Ein Bundesliga-Fußballer outet sich vor laufenden Kameras als schwul, erklärt sein Versteckspiel mit den Ängsten, die man als Profi-Fußballer in dieser Hinsicht hat – und wird beim nächsten Spiel seines Vereins laut bejubelt. Man fragt sich gleich, wo es so viel Verständnis wohl gibt in einem Milieu, das sonst nur echte Kerle akzeptiert.
Die Antwort heißt Hannover 96, Spielfeld des neuen „Tatort: Mord in der ersten Liga“ (ARD, Sonntag, 20.15 Uhr) , in dem unsere alleinerziehende Kommissarin Charlotte Lindholm (Maria Furtwängler) mal wieder in intimen Bereichen ermitteln darf.
Der schwule Fußballer heißt Ben Nenbrook (Luk Pfaff) und war der beste Freund des ermordeten Ballprofis Kevin Faber. Was unsere Kommissarin natürlich gleich zu der Frage führt, ob Kevin am Ende ebenfalls schwul war und die Schwangerschaft seiner Freundin nur ein Schutzwall. Wir emerken also schnell, dass dies wieder mal ein „Tatort“ mit brennendem Gegenwartsproblem ist. Und damit wir das nicht vergessen, werden uns die Vokabeln „schwul“ und „homosexuell“ so penetrant in die Gehörgänge geblasen, dass wir in der nächsten Zeit mit der sexuellen Ausrichtung von Fußballern bitte nicht mehr belästigt werden wollen.
Spannung, Überraschung – Fehlanzeige
Außer diesem riskanten Thema hat der Fall nicht viel zu bieten. Lindholm stapft durch ihre Verhöre der zahlreichen Verdächtigen mit der verbalen Drögheit eines Drehbuchs, dass sich derart heftig an seinem Gegenwartsproblem berauscht, dass es darüber die Kerntugenden eines Kriminalfilms (Stichworte Spannung, Überraschung) völlig vergisst. Wenn am Ende der Mörder endlich gesteht, wirkt das weniger wie Überführung, sondern mehr wie das Ergebnis eines Abzählreims. Und natürlich liegen auch in der nun aufgeblätterten Täter-Opfer-Beziehung deutlich Schwulitäten in der Luft.
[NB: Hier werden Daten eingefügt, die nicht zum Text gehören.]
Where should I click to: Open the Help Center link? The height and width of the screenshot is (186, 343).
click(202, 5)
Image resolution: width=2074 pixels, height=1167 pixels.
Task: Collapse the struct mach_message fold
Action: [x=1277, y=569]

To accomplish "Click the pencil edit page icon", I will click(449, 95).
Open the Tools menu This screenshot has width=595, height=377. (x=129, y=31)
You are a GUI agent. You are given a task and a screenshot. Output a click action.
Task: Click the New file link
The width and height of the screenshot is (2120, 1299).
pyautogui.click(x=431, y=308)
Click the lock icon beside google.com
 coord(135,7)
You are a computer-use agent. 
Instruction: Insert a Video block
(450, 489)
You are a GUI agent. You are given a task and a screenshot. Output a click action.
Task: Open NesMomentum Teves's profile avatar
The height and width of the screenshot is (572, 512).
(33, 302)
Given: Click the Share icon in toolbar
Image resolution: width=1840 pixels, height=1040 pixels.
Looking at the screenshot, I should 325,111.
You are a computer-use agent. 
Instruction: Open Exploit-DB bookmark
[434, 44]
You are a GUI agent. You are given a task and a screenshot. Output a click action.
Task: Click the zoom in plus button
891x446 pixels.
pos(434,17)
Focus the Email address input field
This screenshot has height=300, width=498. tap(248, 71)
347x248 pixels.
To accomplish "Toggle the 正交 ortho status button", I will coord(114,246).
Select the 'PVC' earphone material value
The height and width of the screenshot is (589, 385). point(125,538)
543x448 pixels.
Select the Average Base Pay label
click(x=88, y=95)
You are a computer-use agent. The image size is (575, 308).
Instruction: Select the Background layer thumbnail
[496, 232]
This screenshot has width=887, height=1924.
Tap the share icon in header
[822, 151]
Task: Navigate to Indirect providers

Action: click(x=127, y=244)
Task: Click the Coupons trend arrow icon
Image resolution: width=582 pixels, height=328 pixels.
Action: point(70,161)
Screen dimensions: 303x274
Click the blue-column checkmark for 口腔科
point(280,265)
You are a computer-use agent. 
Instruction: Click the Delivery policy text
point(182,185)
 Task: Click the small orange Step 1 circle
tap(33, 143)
Weil uns aber immer schon das Liebesleben des attraktiven niedersächsischen Eiszapfens Lindholm interessiert hat, bietet uns diese „Tatort“-Folge abseits des Falles doch endlich wieder Stoff. Beim NDR muss man irgendwann dem Irrtum anheim gefallen sein, die eher kumpelhafte Maria Furtwängler könne in ihren Rollen so etwas wie Erotik versprühen. Der fesche Hannes Jaenicke versuchte es zumindest mal mit Befeuerung, liegt nun aber in einem kühlen Grab.
Undercover in der Hooligan-Szene
Ein Kind hat sie auch bereits, angeblich von einem Spanier während eines Lehrgangs empfangen. Nun aber scheint sie ganz und gar dem Journalisten Jan Liebermann (Benjamin Sadler) verfallen. Der recherchiert undercover in der Hooligan-Szene, trauert noch um seine verstorbene Lebensgefährtin, spürt aber bereits die begehrlichen Blicke der Polizistin auf sich ruhen. Mit diesem Pärchen, das von Temperatur und Temperament her so schön harmoniert, steht uns wohl noch einiges bevor.